Jon Moeller: Before we let–not let, before we officially end the call, I just wanted to provide again some longer term perspectives, and I’m free to–I’m happy to discuss it at any point during the balance of the day. We have been through–the collective we, including you, have been through incredible challenges the last number of years, whether that’s COVID, whether that’s inflation, whether that’s war, political divisiveness, regulation – you name it. One of the things that I think is important to reflect on, the quarter’s important and we reflected a lot on that today, which is appropriate, but it’s also important to step back and say, how is this strategy working, not just for the quarter but for longer periods of time, as I mentioned in my remarks, pre-COVID, during COVID, post COVID, inflation, pricing, and then the big geopolitical struggles that we’re all engaged in currently.

Over that six-year period, the team has added $17 billion in sales, which puts us at the 88th percentile of the S&P 500, and at the same time they’ve added $5 billion in profit, which puts us at the 93rd percentile of the S&P 500. They’ve built more than 200–I haven’t looked today, but before today, $200 billion in market cap in that six-year period, which is more value than most of our competitors, I think all but one, have created over their entire history as a company, so this is something that is working extraordinarily well. I think that’s important to reflect on as we move forward. We’re in a stronger place in terms of executing against that strategy than we’ve ever been. We’ve talked about investment in innovation, we’ve talked about raising the bar on superiority, we’ve talked about the progress that we’re making on productivity.

We’ve talked about the support levels that our business has, we’ve talked about resuming volume growth in most of the major markets and doing that while building margin and simultaneously increasing our investment in these kinds of things, and I don’t see any reason in a–if we do find ourselves in a more difficult environment from a consumer economic standpoint, one of the things we talk about internally is would we change our approach if we either had confidence that things were going to get remarkably better from a consumer standpoint or remarkably worse from a consumer standpoint, would we not want to be in daily use categories where performance drives brand choice?

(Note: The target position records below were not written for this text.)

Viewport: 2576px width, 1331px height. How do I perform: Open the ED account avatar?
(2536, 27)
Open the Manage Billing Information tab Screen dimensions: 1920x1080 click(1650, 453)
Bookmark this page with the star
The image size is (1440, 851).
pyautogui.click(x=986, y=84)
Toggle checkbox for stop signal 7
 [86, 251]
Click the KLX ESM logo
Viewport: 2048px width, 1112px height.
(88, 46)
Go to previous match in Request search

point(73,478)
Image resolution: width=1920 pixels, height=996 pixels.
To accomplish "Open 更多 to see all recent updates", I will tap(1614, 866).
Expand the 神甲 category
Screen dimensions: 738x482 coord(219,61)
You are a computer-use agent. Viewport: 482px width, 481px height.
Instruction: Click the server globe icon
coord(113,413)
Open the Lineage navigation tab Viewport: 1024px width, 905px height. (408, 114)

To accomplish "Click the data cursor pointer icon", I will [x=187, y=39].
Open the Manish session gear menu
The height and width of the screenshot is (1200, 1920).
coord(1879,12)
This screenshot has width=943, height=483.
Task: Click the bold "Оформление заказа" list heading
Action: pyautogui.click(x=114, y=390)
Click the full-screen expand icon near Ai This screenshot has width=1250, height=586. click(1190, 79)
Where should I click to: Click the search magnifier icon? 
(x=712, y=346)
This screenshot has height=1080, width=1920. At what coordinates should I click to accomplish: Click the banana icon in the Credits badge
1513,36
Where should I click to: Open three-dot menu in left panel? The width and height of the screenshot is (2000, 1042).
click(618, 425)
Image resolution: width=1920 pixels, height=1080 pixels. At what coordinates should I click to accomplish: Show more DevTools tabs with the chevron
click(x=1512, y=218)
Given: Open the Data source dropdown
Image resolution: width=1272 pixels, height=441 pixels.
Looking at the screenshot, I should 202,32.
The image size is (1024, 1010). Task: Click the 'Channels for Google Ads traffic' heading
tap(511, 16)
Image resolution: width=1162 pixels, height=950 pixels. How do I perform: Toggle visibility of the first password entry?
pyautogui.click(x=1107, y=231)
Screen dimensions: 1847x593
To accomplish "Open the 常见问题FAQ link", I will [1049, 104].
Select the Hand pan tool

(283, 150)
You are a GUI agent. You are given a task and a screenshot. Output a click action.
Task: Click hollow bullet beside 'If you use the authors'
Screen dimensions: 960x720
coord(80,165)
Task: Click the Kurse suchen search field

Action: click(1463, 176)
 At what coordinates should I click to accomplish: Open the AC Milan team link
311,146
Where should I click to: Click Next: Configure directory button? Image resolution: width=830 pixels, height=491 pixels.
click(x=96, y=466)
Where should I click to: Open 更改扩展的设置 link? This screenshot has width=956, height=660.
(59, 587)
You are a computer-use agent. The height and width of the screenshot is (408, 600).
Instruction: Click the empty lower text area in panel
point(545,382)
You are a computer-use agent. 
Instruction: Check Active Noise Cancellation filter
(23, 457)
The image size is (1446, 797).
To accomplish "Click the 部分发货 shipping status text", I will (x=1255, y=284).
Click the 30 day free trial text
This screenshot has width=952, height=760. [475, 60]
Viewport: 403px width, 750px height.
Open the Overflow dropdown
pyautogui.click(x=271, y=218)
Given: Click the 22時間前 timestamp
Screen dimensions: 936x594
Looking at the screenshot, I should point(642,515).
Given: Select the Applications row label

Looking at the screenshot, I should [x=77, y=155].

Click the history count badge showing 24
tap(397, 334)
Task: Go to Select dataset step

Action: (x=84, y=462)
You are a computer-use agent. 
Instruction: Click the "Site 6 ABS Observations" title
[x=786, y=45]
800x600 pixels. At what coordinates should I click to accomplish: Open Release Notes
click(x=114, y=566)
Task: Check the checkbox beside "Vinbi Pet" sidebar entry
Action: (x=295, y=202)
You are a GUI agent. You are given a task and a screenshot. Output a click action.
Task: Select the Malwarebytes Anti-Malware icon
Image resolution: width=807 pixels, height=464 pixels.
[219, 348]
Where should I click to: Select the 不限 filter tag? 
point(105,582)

I think that’s exactly where we’d want to be in either of those scenarios.

Would we not want to be able to delight consumers and customers with superior products? I can’t imagine how that would be a good idea. Would we not want to have the productivity that enables us to fund those investments and accelerate innovation? Would we not want to have a more agile accountable organization structure? All these things to me, under any scenario, both because of the results that they deliver and because of the potential they hold to delight consumers, customers, employees, society and share owners, are the right path forward, which is why we talk about continuing to double down. I have said many times, this will not be a straight line. There are all sorts of things that affect the trend line in the business, but over periods of time, this is by far–if we just look at our history as a company, it has produced significantly positive results, and I expect that to continue.

I just wanted to share that as we close out the call. Again, that is not trying to minimize some of the challenges that we’ve been discussing on the quarter and on the first half of next year. Those are real, they’re important to talk about, but I don’t think they’re controlling as we think about the mid and longer term. Have a great day, and look forward to catching up with you soon.

Andre Schulten: Thanks everyone.

Operator: That concludes today’s conference. Thank you for your participation. You may now disconnect. Have a great day.